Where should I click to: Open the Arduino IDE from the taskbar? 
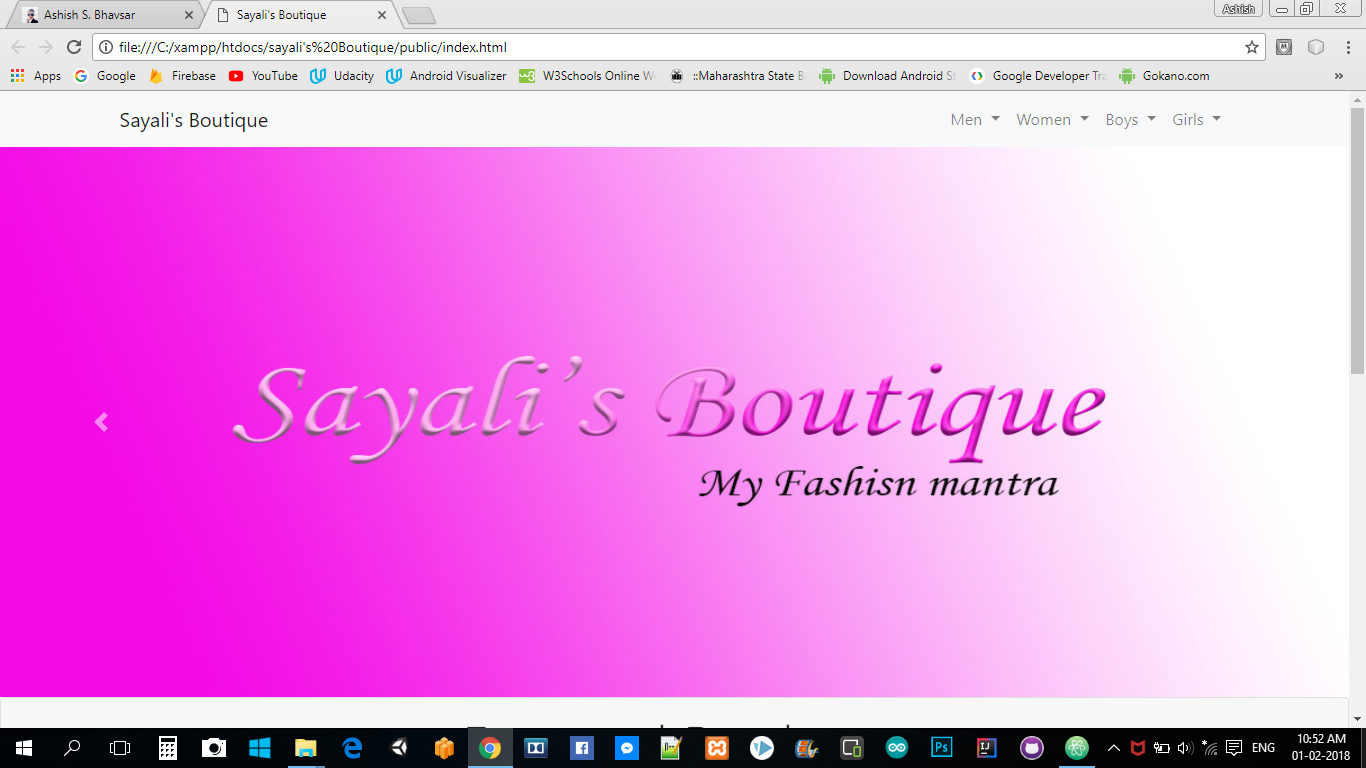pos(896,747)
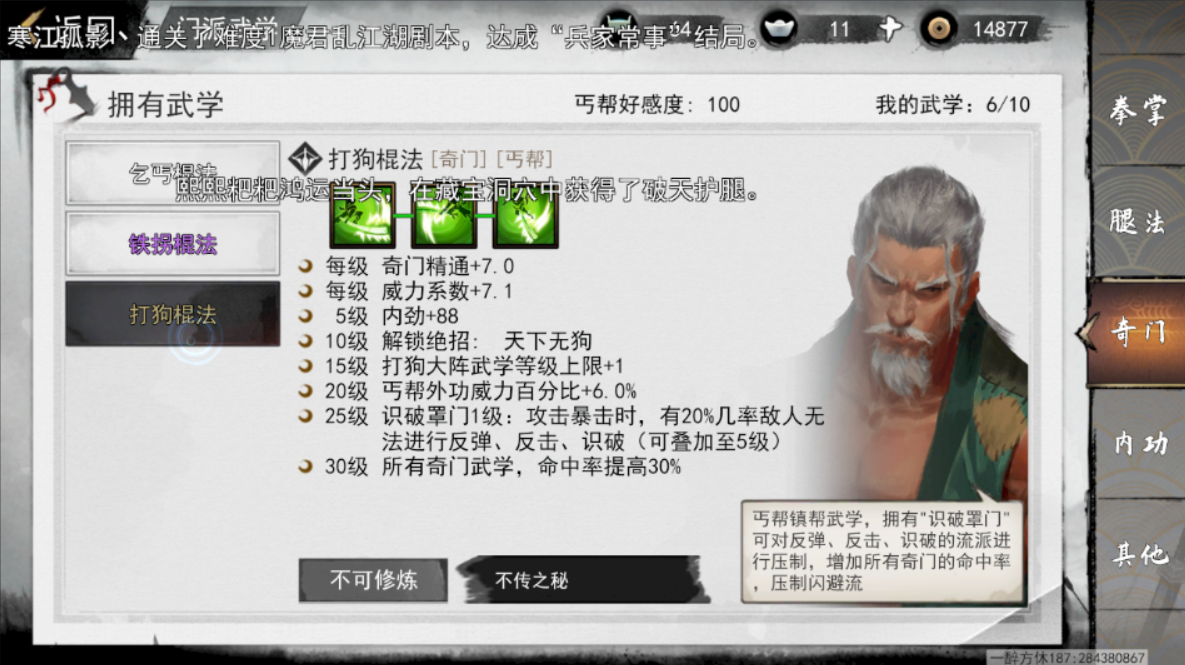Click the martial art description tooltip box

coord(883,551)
==
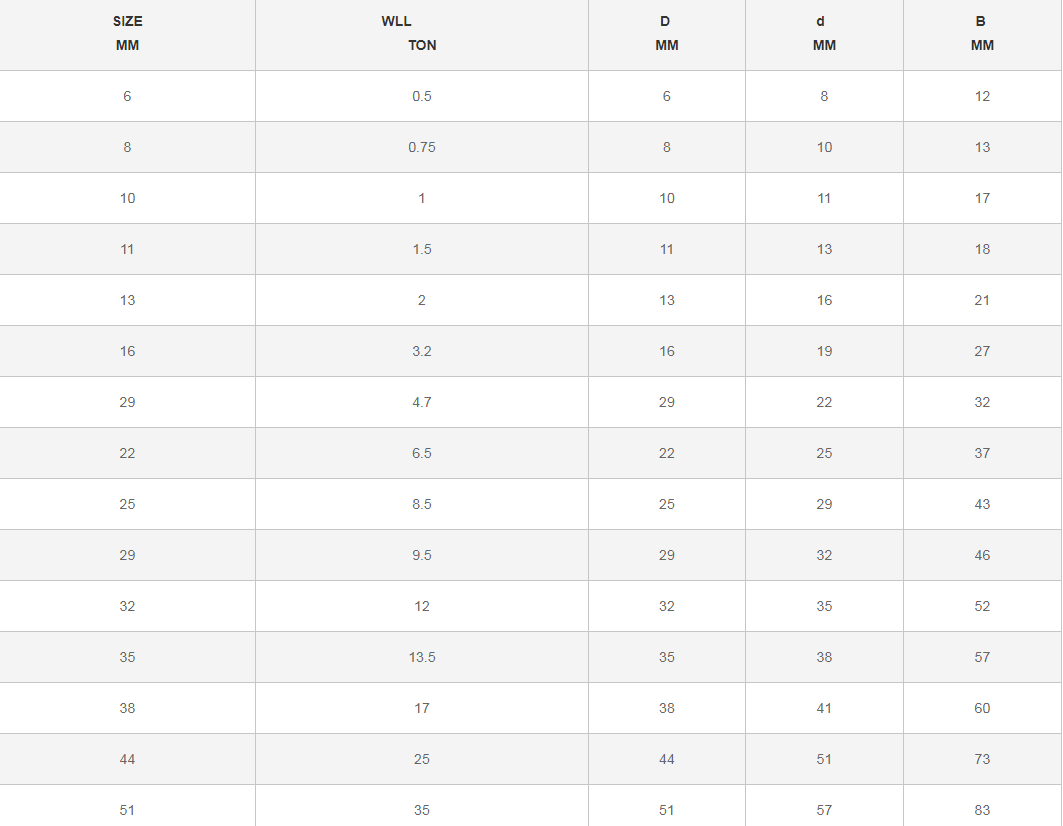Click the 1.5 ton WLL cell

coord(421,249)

(DIRECTIONS FOR THIS TASK): Copy out, word for word, the stretch of items from the line containing "Where should I" through the line containing "coord(883,551)", both included. Leave the pictures out of your copy.

(PROBLEM SOLUTION):
Where should I click to: Open the Arduino IDE from the taskbar? 
pos(896,747)
Click the martial art description tooltip box

coord(883,551)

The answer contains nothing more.